DATA RECORDS ->
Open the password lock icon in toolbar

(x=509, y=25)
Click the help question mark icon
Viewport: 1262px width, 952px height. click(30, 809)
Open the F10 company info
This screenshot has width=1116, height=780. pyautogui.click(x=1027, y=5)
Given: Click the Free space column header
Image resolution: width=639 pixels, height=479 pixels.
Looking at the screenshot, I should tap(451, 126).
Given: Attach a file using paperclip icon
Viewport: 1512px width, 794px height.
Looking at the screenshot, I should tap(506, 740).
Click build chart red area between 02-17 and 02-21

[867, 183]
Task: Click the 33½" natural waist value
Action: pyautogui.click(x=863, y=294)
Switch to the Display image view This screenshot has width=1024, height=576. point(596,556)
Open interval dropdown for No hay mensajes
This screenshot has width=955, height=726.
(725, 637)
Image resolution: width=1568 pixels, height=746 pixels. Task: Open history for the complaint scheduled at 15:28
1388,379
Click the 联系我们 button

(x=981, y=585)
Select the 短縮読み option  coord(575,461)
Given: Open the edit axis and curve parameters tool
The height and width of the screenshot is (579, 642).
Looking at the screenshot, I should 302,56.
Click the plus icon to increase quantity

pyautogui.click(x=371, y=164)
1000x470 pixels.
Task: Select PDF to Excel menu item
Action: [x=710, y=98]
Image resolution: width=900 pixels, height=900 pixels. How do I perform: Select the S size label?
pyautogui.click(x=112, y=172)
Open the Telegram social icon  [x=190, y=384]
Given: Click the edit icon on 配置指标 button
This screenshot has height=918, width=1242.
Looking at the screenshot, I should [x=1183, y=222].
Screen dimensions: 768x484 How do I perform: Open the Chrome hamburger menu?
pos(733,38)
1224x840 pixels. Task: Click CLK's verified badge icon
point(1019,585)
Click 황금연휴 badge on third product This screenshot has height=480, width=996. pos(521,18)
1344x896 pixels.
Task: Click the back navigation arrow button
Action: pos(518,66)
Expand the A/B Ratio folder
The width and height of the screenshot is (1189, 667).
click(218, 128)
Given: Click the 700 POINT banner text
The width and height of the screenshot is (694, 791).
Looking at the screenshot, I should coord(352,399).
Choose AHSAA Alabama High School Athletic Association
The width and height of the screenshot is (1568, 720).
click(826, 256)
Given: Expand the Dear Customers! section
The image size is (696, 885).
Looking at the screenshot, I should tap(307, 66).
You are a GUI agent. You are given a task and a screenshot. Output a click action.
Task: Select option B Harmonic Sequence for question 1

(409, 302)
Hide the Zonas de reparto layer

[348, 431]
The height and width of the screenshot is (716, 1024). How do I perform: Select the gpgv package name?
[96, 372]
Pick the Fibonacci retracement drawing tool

TASK TO CARRY OUT -> Write out the listing above, keeping every word exactly.

WRITTEN ANSWER ->
Open the password lock icon in toolbar

(x=509, y=25)
Click the help question mark icon
Viewport: 1262px width, 952px height. click(30, 809)
Open the F10 company info
This screenshot has width=1116, height=780. pyautogui.click(x=1027, y=5)
Given: Click the Free space column header
Image resolution: width=639 pixels, height=479 pixels.
Looking at the screenshot, I should tap(451, 126).
Given: Attach a file using paperclip icon
Viewport: 1512px width, 794px height.
Looking at the screenshot, I should tap(506, 740).
Click build chart red area between 02-17 and 02-21

[867, 183]
Task: Click the 33½" natural waist value
Action: pyautogui.click(x=863, y=294)
Switch to the Display image view This screenshot has width=1024, height=576. point(596,556)
Open interval dropdown for No hay mensajes
This screenshot has width=955, height=726.
(725, 637)
Image resolution: width=1568 pixels, height=746 pixels. Task: Open history for the complaint scheduled at 15:28
1388,379
Click the 联系我们 button

(x=981, y=585)
Select the 短縮読み option  coord(575,461)
Given: Open the edit axis and curve parameters tool
The height and width of the screenshot is (579, 642).
Looking at the screenshot, I should 302,56.
Click the plus icon to increase quantity

pyautogui.click(x=371, y=164)
1000x470 pixels.
Task: Select PDF to Excel menu item
Action: [x=710, y=98]
Image resolution: width=900 pixels, height=900 pixels. How do I perform: Select the S size label?
pyautogui.click(x=112, y=172)
Open the Telegram social icon  [x=190, y=384]
Given: Click the edit icon on 配置指标 button
This screenshot has height=918, width=1242.
Looking at the screenshot, I should [x=1183, y=222].
Screen dimensions: 768x484 How do I perform: Open the Chrome hamburger menu?
pos(733,38)
1224x840 pixels. Task: Click CLK's verified badge icon
point(1019,585)
Click 황금연휴 badge on third product This screenshot has height=480, width=996. pos(521,18)
1344x896 pixels.
Task: Click the back navigation arrow button
Action: pos(518,66)
Expand the A/B Ratio folder
The width and height of the screenshot is (1189, 667).
click(218, 128)
Given: Click the 700 POINT banner text
The width and height of the screenshot is (694, 791).
Looking at the screenshot, I should coord(352,399).
Choose AHSAA Alabama High School Athletic Association
The width and height of the screenshot is (1568, 720).
click(826, 256)
Given: Expand the Dear Customers! section
The image size is (696, 885).
Looking at the screenshot, I should tap(307, 66).
You are a GUI agent. You are given a task and a screenshot. Output a click action.
Task: Select option B Harmonic Sequence for question 1

(409, 302)
Hide the Zonas de reparto layer

[348, 431]
The height and width of the screenshot is (716, 1024). How do I perform: Select the gpgv package name?
[96, 372]
Pick the Fibonacci retracement drawing tool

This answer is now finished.